Acho que o brasileiro médio tem noção da importância que a Amazônia tem para o país, já que ela é basicamente a grande fonte de água para toda a agricultura brasileira e para a indústria de São Paulo, Belo Horizonte, Rio de Janeiro e demais cidades. Sem ela, nada disso seria possível. A população sabe, ainda, de sua rica biodiversidade e que nós estamos desperdiçando um recurso incrível que ganhamos de presente da natureza, sem nenhum esforço.

Infelizmente, estamos trocando algo riquíssimo por usos totalmente inadequados. As manifestações mostram que a população não está de acordo com o que está acontecendo e com a instauração de uma noção de terra sem lei na Amazônia, que o governo federal vem causando.

Quais as articulações que as ONGs estão pensando a partir de agora?

Continuamos articulados entre nós organizações, temos contato permanente, então não teve nenhuma mudança substancial ou algo específico a partir de agora. A única mudança é que não há mais um diálogo histórico, que sempre houve com o governo federal na área ambiental, com críticas, sugestões e reconhecimento daquilo que era positivo.

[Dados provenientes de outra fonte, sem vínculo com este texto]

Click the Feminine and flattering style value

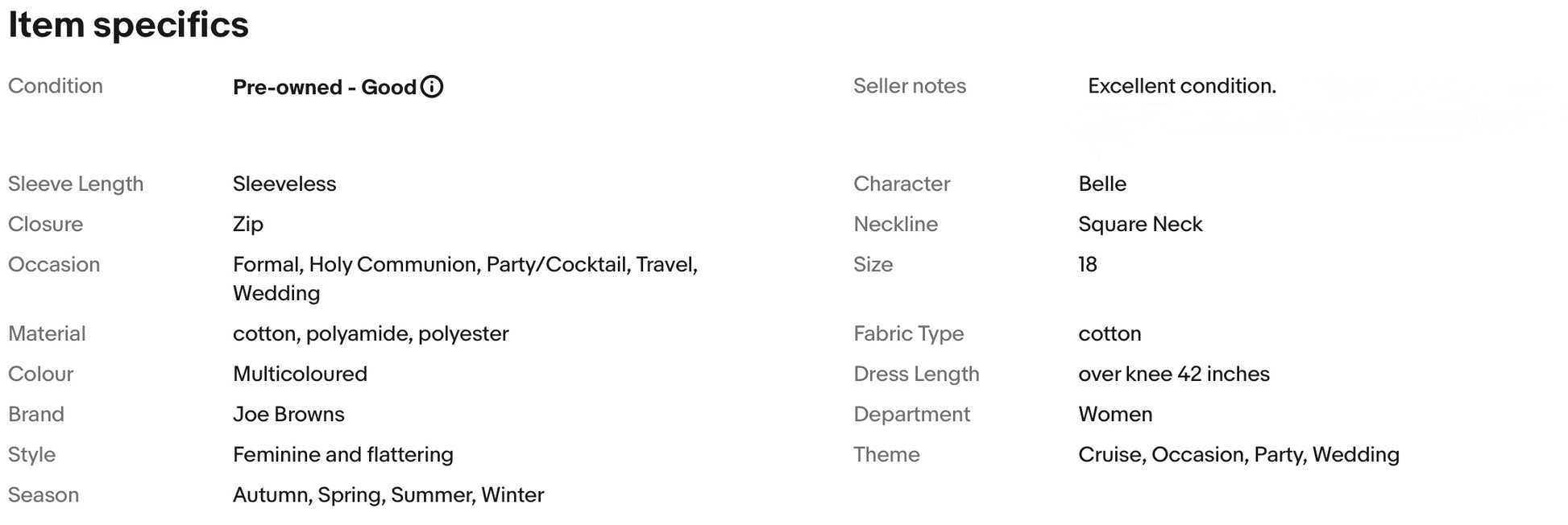point(342,454)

É o papel da sociedade civil. Isso tinha em todos os governos democráticos. Este é o primeiro governo em que não há esse diálogo, pelo menos até o momento.

O governo rompeu o diálogo com a sociedade e está governando não só sem apoio da população, mas posso dizer que, do ponto de vista do próprio Ministério do Meio Ambiente, não há apoio dos servidores públicos contratados. Esse é um outro desmonte importante que vem sendo feito, mais reversível, pois talvez passado o governo isso possa retornar, diferentemente do que foi desmatado, que tem um impacto que vai demorar muitos anos, senão uma eternidade, para ser recuperado.

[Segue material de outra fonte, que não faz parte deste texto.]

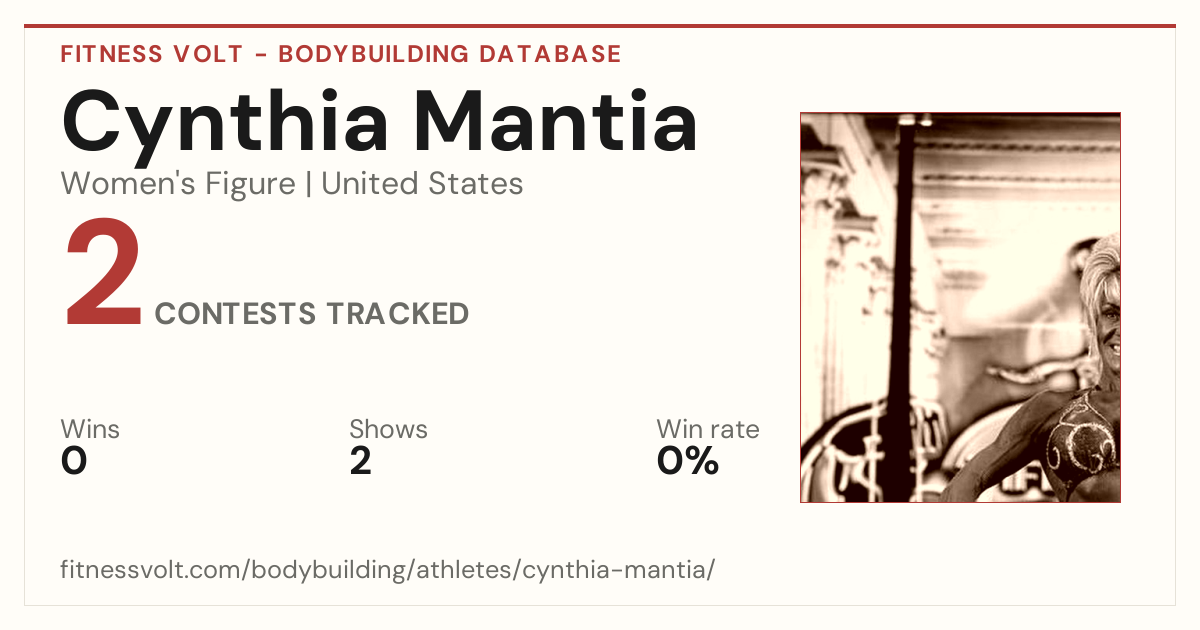Select the United States country text
Image resolution: width=1200 pixels, height=630 pixels.
(422, 184)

Há uma hipercentralização de decisões e atuações no âmbito do ministério e dos órgãos subordinados. Quem vem tomando decisões são pessoas de fora da casa e às vezes os próprios servidores estão totalmente fora dos processos. Não há políticas em andamento e nada acontecendo porque há um clima de segredo e desconfiança, inclusive com perseguição a funcionários públicos. Nós nunca vimos exonerarem funcionários sem nenhuma justificativa plausível, simplesmente porque eles se posicionaram contra uma decisão ou um posicionamento.

Isso fez com que várias políticas do Ministério do Meio Ambiente tenham sido paralisadas, como a de combate ao desmatamento. Existia um grupo de trabalho que reunia vários órgãos. Existia, ou melhor, existe um plano de ação, que já está na sua quarta versão, e foi responsável nos últimos 15 anos por fazer com que o desmatamento no país diminuísse durante vários anos ao integrar ações de fiscalização e fomento de vários órgãos.

Esse plano existe, foi aprovado no governo passado, essa comissão existia, mas neste ano não se reuniu nenhuma vez e foi extinta pelo governo. O plano foi jogado no lixo, e os funcionários públicos que trabalhavam nisso também estão sem ter o que fazer, assim como funcionários de quase todas áreas da pasta. Passados 8 meses, o governo ainda não conseguiu preencher cargos chaves do funcionamento. O ministério está totalmente paralisado, funciona praticamente só no gabinete do ministro e em algumas outras secretarias com pessoas que ele confia mais pessoalmente. Mas, no trabalho normal de Ministério, numa estrutura administrativa, ele foi praticamente paralisado.